SUPPLIED PASSAGE =
━━━━━━━━━━━━━━━━━━━━

Or add an option to choose the sort behavior which would allow to force the old behavior if it make sense to do so ?

What's great about @taldcroft's patch is that it decreases complexity. If we were to support multiple behaviours then complexity would go back up again, and I'm honestly not sure it's worth it.

taldcroft · 2023-12-20T10:21:36Z

This is exactly the sort of situation I was thinking about in discussions for APE-21 which resulted in the statement about being pragmatic. Historically, API changes like this have been common in minor releases. Although we justified them by pointing to the LTS, in practice the project recognized that very few people were actually using the LTS.

Breakage could only occur for a pretty unusual situation:

Initializing a table from a list of dict where the first row does not contain all of the columns.
Downstream code that depends on the column ordering.

The pragmatic part is accepting that this situation can occur but it is unlikely. Not only does (1) need to be true, but it needs to always be true for all input data sets. Basically the current code is somewhat randomly changing the column ordering based on an arbitrary test.

━━━━━━━━━━━━━━━━━━━━

EXERCISE GOAL =
In the forum excerpt, what does the current code do to the column ordering?

SOURCE MATERIAL =
━━━━━━━━━━━━━━━━━━━━

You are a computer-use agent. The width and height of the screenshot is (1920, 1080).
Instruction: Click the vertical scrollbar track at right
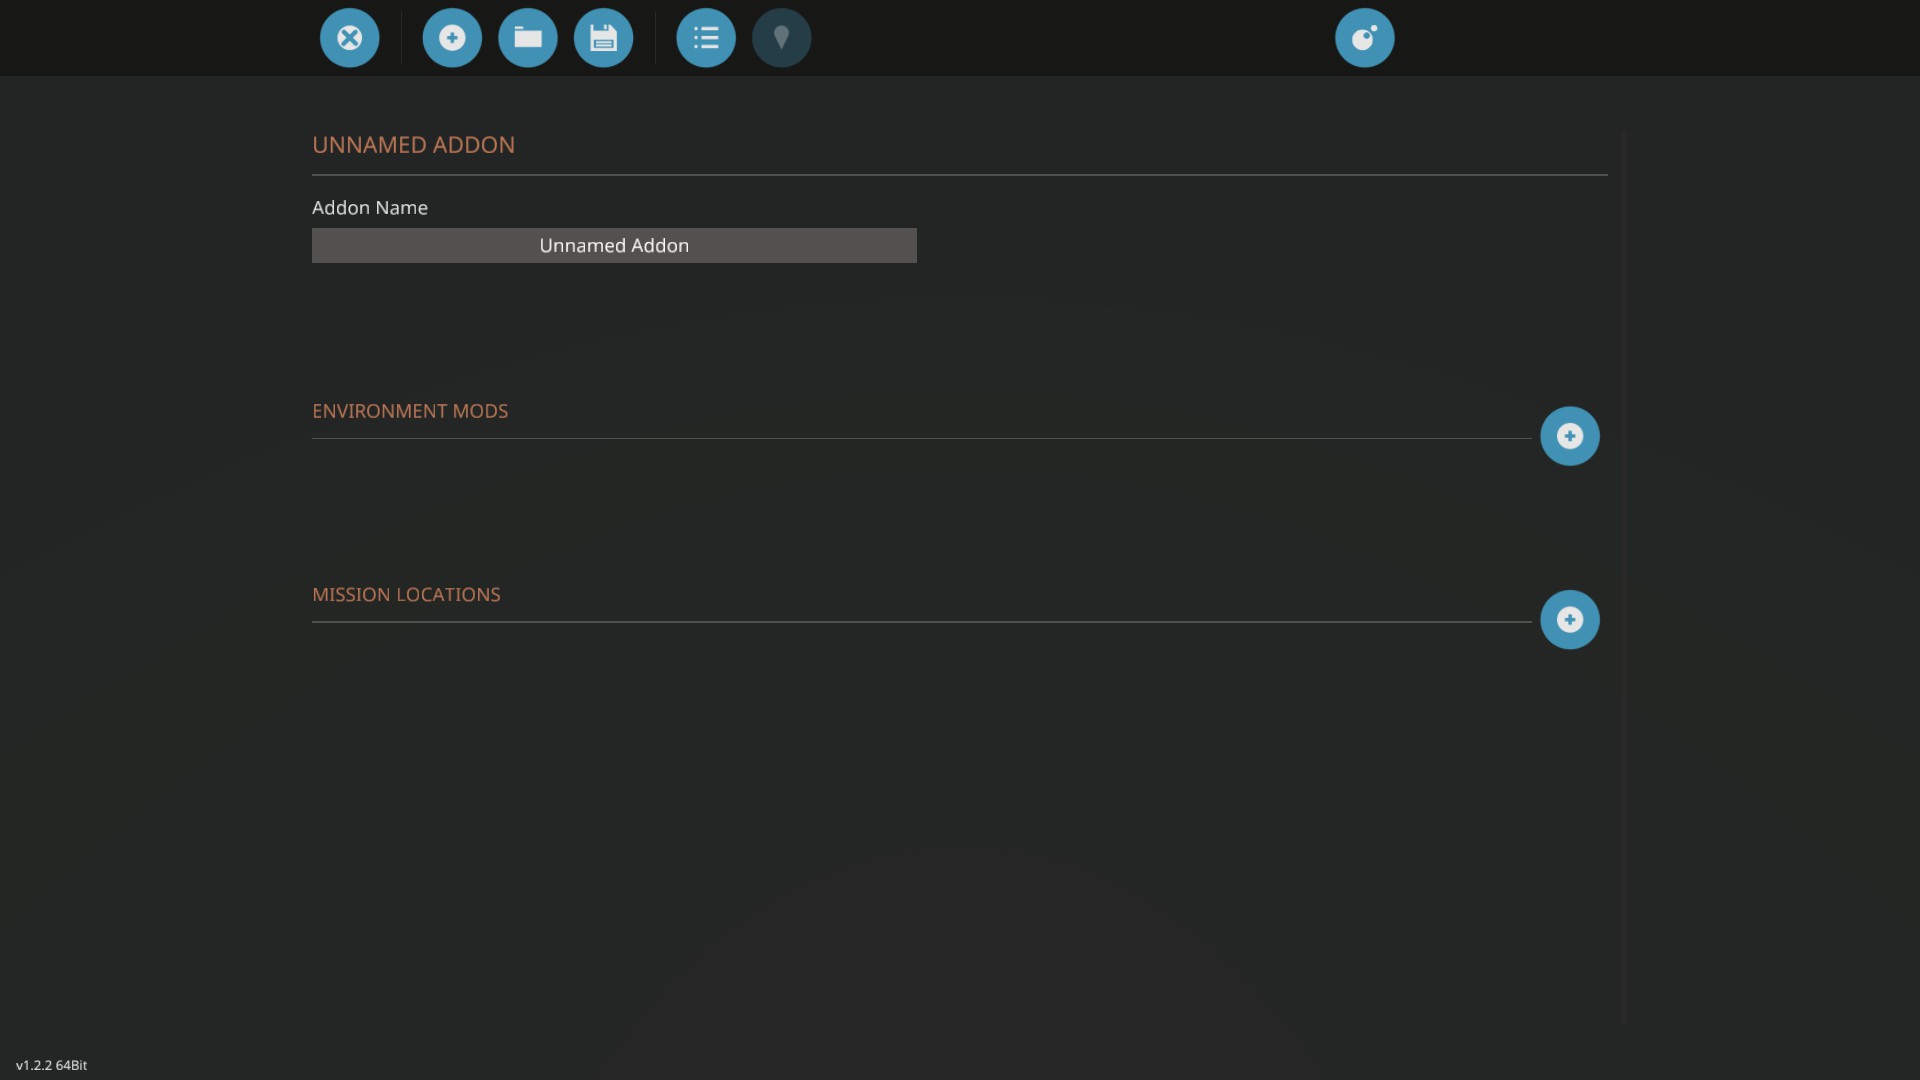[x=1623, y=580]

━━━━━━━━━━━━━━━━━━━━

ANSWER BELOW =
It changes the column ordering somewhat randomly, based on an arbitrary test.